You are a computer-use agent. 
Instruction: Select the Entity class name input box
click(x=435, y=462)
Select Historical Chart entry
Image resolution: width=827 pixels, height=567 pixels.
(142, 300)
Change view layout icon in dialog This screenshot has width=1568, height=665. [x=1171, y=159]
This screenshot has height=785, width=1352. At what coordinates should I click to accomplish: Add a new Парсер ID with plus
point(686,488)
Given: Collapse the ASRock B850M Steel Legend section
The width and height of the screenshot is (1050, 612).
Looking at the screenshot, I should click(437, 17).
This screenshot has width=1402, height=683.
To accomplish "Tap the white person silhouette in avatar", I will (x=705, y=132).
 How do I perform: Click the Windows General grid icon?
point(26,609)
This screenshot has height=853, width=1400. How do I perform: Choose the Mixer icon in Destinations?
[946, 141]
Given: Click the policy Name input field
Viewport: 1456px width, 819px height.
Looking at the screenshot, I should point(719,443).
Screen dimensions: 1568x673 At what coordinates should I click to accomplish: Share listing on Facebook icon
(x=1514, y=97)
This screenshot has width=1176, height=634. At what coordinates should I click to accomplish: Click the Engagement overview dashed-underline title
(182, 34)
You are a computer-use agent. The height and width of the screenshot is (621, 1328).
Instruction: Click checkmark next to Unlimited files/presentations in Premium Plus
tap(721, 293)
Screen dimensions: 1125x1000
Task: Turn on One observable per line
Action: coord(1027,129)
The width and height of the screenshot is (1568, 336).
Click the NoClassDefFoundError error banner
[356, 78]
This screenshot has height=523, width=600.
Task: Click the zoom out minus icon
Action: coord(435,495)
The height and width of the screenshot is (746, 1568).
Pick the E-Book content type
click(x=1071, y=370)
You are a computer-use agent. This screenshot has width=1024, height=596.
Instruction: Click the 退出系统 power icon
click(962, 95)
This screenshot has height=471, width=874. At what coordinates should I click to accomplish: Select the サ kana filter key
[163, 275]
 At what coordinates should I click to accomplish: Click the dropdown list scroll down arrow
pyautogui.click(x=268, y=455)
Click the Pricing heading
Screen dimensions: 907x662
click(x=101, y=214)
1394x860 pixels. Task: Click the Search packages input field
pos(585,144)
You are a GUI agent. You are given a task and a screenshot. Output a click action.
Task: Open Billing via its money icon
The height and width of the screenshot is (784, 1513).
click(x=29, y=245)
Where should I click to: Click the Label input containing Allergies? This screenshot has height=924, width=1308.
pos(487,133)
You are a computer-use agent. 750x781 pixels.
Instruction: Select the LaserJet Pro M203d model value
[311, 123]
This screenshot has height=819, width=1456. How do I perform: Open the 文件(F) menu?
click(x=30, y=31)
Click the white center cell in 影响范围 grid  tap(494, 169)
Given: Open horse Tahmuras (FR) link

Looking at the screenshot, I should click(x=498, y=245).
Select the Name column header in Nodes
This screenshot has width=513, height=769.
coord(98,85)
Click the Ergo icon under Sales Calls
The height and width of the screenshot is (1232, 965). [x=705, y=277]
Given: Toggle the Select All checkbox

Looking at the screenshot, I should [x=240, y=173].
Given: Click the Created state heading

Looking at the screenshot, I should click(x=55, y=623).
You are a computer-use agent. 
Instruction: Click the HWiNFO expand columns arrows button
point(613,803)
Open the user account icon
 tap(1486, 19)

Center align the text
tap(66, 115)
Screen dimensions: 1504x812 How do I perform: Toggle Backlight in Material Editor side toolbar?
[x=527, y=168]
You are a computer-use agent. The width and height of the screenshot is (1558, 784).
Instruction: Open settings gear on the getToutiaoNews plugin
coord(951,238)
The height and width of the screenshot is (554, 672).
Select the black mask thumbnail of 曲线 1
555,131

▶ [Given exercise]: Copy the data from its first line through the line containing "Looking at the screenshot, I should point(719,443).", both ends included, reproducing each line without any change.

▶ [Exercise result]:
You are a computer-use agent. 
Instruction: Select the Entity class name input box
click(x=435, y=462)
Select Historical Chart entry
Image resolution: width=827 pixels, height=567 pixels.
(142, 300)
Change view layout icon in dialog This screenshot has width=1568, height=665. [x=1171, y=159]
This screenshot has height=785, width=1352. At what coordinates should I click to accomplish: Add a new Парсер ID with plus
point(686,488)
Given: Collapse the ASRock B850M Steel Legend section
The width and height of the screenshot is (1050, 612).
Looking at the screenshot, I should click(437, 17).
This screenshot has width=1402, height=683.
To accomplish "Tap the white person silhouette in avatar", I will (x=705, y=132).
 How do I perform: Click the Windows General grid icon?
point(26,609)
This screenshot has height=853, width=1400. How do I perform: Choose the Mixer icon in Destinations?
[946, 141]
Given: Click the policy Name input field
Viewport: 1456px width, 819px height.
Looking at the screenshot, I should point(719,443).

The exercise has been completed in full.